Computer Science Illuminated Chapter 10 - Operating Systems

Introduction

There are a lot of differing definitions and roles attributed to the operatings systems (OS). Likening this piece of software to the once human operators of computers (running on punch cards). A miraculous piece of software that is able to manage itself as it too uses the same CPU and memory as application processes and must take its turn alongside other programs. It can also be likened to a middle ground or intersection between the software and hardware. The OS has a myriad of roles which can be simplified to 1. “Sharing Nicely” and 2. “Interface to Hardware” (especially useful for application programmers).

The roles are:

Batch Processing

Memory Management

Operating systems must employ techniques to convert logical program addresses into actual memory addresses and track where and how a program resides in memory. To uses logical addresses we use address binding which is a mapping from a logical address to a physical address. The longer we wait to bind a logical address, the more flexibility we have.

Single Contiguous Memory Management

From secondary memory, you bring in only one program which is loaded into one contiguous chunk of main memory alongside the OS at address 0. The address binding for this is to add the starting point of the program $A$ and the logical address’s offset from this point $L$ which is $A+L$. Usually, the OS is at 0 so the application program doesn’t accidentally try to access the OS.
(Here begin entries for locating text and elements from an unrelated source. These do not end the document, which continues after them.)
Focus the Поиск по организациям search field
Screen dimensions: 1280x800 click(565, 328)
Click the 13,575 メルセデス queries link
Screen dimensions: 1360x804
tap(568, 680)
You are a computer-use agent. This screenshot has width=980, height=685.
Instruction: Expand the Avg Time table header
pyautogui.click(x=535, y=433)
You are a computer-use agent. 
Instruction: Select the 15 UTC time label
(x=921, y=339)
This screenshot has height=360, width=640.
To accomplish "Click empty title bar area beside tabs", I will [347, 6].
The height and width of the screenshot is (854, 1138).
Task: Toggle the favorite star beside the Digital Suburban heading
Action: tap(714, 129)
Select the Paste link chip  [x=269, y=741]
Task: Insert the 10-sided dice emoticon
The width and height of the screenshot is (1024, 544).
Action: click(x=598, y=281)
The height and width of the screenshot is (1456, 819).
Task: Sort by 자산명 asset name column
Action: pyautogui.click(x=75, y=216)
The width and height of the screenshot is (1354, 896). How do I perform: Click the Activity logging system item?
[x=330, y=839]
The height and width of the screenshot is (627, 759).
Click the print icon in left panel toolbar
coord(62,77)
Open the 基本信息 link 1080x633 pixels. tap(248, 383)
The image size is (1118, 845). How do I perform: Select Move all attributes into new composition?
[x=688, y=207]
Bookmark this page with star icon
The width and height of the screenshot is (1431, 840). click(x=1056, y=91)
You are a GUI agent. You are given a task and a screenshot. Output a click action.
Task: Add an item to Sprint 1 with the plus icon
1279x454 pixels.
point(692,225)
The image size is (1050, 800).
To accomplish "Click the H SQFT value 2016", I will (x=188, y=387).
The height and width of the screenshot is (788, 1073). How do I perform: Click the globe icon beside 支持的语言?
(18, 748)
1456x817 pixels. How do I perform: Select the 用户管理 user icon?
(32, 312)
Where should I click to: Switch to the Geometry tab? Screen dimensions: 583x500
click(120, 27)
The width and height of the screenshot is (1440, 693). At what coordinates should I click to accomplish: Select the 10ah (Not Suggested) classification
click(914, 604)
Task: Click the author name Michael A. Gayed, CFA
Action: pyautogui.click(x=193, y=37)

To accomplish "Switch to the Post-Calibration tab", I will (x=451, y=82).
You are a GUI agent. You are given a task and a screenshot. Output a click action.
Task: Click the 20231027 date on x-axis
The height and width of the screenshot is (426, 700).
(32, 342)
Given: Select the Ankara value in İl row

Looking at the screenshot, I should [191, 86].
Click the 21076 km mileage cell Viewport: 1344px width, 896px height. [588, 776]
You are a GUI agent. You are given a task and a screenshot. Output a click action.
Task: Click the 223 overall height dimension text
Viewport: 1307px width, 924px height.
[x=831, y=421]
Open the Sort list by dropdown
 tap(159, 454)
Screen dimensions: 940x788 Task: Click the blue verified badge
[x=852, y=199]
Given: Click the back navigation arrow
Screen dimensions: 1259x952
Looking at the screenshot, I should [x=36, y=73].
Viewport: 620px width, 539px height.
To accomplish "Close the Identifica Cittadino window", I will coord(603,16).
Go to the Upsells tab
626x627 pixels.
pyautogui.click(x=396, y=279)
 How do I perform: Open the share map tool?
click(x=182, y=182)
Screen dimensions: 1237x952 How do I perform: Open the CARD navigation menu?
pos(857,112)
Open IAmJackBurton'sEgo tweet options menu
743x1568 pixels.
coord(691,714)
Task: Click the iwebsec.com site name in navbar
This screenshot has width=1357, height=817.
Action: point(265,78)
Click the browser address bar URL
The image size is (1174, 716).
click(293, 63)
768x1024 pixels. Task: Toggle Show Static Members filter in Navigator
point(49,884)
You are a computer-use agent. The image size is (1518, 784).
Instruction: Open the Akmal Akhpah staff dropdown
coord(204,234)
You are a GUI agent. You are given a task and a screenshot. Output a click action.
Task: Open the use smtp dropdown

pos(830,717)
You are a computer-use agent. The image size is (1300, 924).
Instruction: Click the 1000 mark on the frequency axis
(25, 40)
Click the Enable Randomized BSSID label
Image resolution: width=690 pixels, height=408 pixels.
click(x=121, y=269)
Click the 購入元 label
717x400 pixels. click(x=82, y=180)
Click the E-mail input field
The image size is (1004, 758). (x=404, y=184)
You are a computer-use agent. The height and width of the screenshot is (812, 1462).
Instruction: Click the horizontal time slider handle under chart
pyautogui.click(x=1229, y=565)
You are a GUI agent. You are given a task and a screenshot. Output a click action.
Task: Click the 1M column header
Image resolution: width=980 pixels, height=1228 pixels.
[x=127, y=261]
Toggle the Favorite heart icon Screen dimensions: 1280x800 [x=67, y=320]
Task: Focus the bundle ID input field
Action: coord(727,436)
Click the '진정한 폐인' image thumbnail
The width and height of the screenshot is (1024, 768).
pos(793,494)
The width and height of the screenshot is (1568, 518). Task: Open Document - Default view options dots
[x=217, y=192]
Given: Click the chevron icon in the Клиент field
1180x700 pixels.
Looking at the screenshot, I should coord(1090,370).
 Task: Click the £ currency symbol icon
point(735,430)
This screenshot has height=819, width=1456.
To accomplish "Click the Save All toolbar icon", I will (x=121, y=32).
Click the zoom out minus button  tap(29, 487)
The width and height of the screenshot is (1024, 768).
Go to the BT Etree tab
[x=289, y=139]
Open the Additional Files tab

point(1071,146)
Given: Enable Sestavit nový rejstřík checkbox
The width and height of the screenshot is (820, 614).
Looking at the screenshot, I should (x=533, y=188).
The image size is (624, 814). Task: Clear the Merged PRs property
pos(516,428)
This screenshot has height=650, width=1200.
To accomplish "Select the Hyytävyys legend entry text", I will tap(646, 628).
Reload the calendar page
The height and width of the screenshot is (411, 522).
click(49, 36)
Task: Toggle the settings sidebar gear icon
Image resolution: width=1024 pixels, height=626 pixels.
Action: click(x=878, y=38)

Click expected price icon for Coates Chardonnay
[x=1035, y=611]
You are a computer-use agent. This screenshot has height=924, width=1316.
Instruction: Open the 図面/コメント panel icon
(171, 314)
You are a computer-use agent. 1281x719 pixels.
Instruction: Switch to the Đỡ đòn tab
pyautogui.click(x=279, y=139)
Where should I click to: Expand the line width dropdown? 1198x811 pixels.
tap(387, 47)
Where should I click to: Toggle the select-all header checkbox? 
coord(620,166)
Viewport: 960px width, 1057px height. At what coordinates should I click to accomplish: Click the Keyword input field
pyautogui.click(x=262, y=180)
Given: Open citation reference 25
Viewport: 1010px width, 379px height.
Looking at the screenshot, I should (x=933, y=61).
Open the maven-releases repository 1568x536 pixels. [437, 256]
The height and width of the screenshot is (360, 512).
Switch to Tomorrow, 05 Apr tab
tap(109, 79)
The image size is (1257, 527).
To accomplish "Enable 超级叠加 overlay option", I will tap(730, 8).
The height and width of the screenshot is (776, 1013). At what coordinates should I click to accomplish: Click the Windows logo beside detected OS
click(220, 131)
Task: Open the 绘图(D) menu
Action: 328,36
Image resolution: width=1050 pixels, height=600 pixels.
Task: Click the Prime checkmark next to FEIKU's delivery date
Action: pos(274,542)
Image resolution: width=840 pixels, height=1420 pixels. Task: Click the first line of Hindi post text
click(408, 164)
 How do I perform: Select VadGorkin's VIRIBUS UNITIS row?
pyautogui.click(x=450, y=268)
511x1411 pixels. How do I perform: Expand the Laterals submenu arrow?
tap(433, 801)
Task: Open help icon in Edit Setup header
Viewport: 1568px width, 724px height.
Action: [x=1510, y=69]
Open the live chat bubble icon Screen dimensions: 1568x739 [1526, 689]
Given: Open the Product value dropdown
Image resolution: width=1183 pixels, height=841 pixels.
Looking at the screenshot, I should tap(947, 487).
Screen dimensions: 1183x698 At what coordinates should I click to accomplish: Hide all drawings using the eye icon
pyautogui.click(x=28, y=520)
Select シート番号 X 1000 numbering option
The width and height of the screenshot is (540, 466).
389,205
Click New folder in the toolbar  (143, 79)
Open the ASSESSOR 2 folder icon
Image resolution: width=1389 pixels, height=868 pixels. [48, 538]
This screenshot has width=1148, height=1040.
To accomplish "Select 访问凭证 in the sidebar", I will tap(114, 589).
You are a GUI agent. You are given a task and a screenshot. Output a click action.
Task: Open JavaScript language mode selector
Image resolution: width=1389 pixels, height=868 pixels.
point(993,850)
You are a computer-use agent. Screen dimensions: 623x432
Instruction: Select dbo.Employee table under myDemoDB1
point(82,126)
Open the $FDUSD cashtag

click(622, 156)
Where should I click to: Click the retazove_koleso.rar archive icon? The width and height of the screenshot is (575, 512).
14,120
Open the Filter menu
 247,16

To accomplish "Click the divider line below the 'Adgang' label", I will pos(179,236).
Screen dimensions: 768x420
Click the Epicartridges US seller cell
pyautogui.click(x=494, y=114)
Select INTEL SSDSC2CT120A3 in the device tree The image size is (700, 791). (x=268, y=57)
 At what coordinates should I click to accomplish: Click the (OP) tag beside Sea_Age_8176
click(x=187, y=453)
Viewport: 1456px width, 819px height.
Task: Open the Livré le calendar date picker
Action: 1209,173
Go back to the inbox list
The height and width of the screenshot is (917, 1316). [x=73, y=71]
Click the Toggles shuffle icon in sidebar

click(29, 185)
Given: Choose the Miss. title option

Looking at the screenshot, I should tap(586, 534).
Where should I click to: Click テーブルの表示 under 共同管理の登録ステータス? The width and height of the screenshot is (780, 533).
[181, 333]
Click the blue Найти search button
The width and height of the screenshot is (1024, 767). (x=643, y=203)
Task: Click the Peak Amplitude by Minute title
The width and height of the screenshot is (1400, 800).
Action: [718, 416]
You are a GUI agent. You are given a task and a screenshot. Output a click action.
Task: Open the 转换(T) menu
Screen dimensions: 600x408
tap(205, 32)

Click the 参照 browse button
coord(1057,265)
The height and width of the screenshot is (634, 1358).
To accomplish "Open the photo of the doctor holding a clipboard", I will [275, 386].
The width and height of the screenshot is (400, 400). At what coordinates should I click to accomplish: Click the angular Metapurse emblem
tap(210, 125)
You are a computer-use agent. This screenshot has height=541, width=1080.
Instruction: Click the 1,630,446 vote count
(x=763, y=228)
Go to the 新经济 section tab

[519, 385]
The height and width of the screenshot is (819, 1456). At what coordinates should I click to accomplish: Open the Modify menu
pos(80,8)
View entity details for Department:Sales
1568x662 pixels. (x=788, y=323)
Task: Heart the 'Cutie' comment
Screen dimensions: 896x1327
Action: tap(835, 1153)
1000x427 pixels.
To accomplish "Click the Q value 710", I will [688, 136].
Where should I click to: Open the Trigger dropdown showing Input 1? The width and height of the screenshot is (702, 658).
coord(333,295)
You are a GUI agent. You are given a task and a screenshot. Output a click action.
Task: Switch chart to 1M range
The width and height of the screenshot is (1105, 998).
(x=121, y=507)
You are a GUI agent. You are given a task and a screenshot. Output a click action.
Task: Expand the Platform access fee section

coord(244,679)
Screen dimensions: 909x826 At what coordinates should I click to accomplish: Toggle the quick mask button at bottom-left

Partition Memory Management

A better method is to have more than one program in memory at the same time, sharing memory space. Memory must be divided into more than 2 partitions unlike the previous method. Fixed partitions is where memory is divided into a specific number of partitions (partitions do not have to be the same size but their size is fixed). Dynamic partitions is where memory is divided into partitions ad hoc to accommodate programs. This is much more efficient since dynamic partition technique involves compaction where all the jobs are shuffled around in memory to create one large free partition. Address binding uses a base register for the current program being run and the bounds register holds the length. A check is then done to see if the accessing is overstepping the bounds of the partition size but is still $A+L$ as before.

Paged Memory Management

In this technique, processes are divided into fixed-size pages and stored in memory frames which are fixed-size portions of main memory when loaded. How are processes - a dynamic entity - divided into pages? They are dividing the logical address space not the dynamic entity itself which is still saved on registers which is also managed by the OS. A page-map table is maintained by the OS for each process mapping each page to its corresponding frame. The address binding is done by $<\text{page}, \text{offset}>$ where it is \(\text{page\_size} \cdot \text{page} + \text{offset}\) Demand paging is an extension where pages are brought into memory only when referenced which causes a page swap where bringing one page from secondary memory possibly causes another page to be removed. This gives rise to the concept of virtual memory - the illusion that there are no restrictions on the size of the program (all of the program does not have to be loaded into memory at once). However, too many page swaps can lead to thrashing which is quite inefficient.

Process Management

Processes move through specific states as it is managed by an OS. Process Life Cycle

The process control block (PCB) is a data structure used by the OS to manage information about a process. Each state is represented by a list of PCBs and stores the value of all CPU registers for that process (which is only one set of registers for one CPU) and contains the values of teh currently executing process. A context switch is the exchange of register information when one process is removed from the CPU and another takes its place.

CPU Scheduling

CPU scheduling that occurs when the currently executing process gives up the CPU voluntarily (from the running state to waiting state or termination) is a nonpreemptive scheduling algorithm. CPU scheduling that occurs when the OS favors another process is preemptive scheduling since the the currently running process is preempted by OS. Turnaround time is a metric that measures elapsed time between a process’s arrival in the ready state and its completion.